- [WORK TO BE COMPLETED]:
Copy the listing in full and exactly, omitting its images.
※
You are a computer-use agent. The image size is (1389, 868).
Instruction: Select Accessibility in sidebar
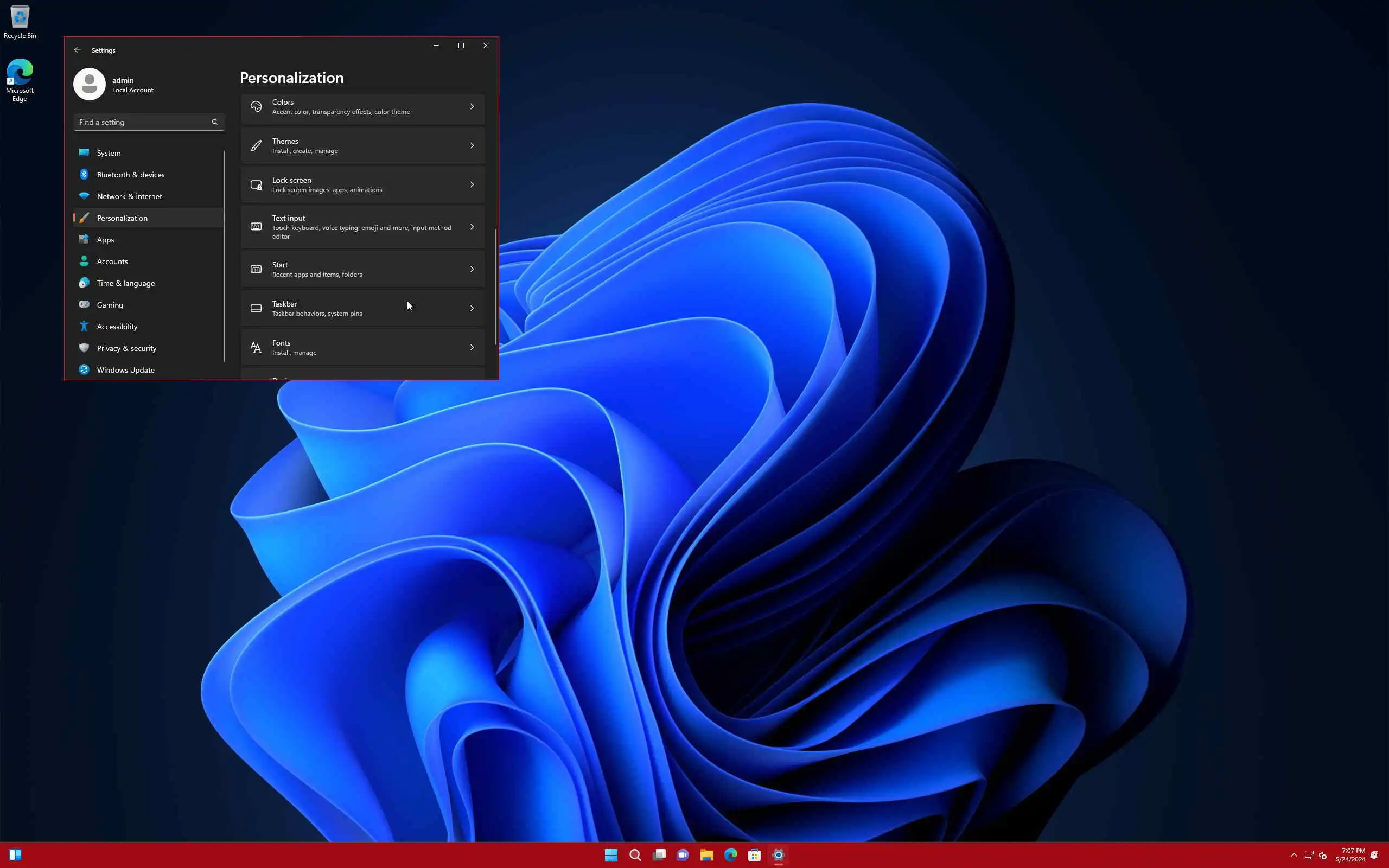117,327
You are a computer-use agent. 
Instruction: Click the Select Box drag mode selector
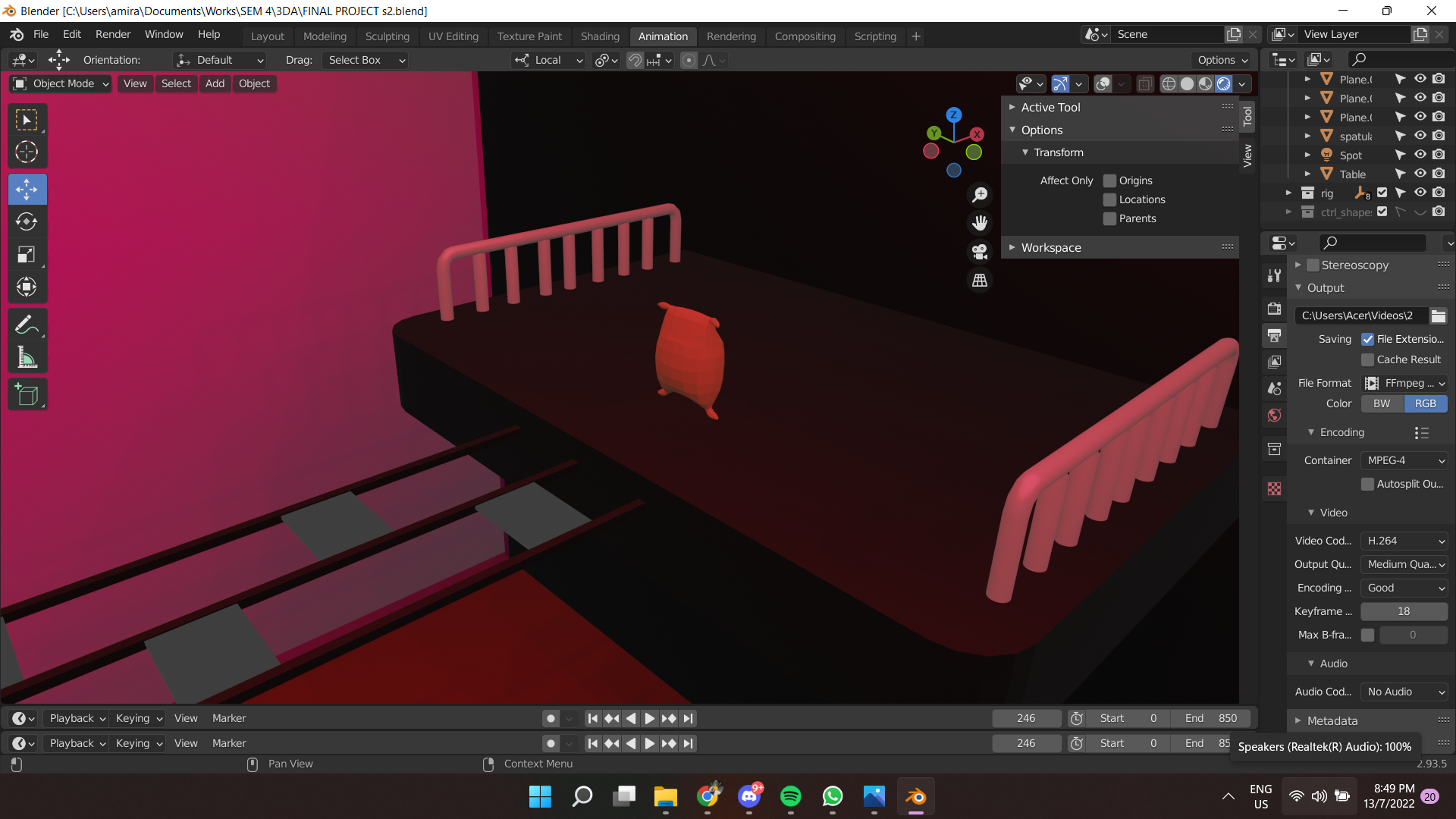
※
- [TASK ANSWER]:
You are a computer-use agent. The image size is (1389, 868).
Instruction: Select Accessibility in sidebar
117,327
You are a computer-use agent. 
Instruction: Click the Select Box drag mode selector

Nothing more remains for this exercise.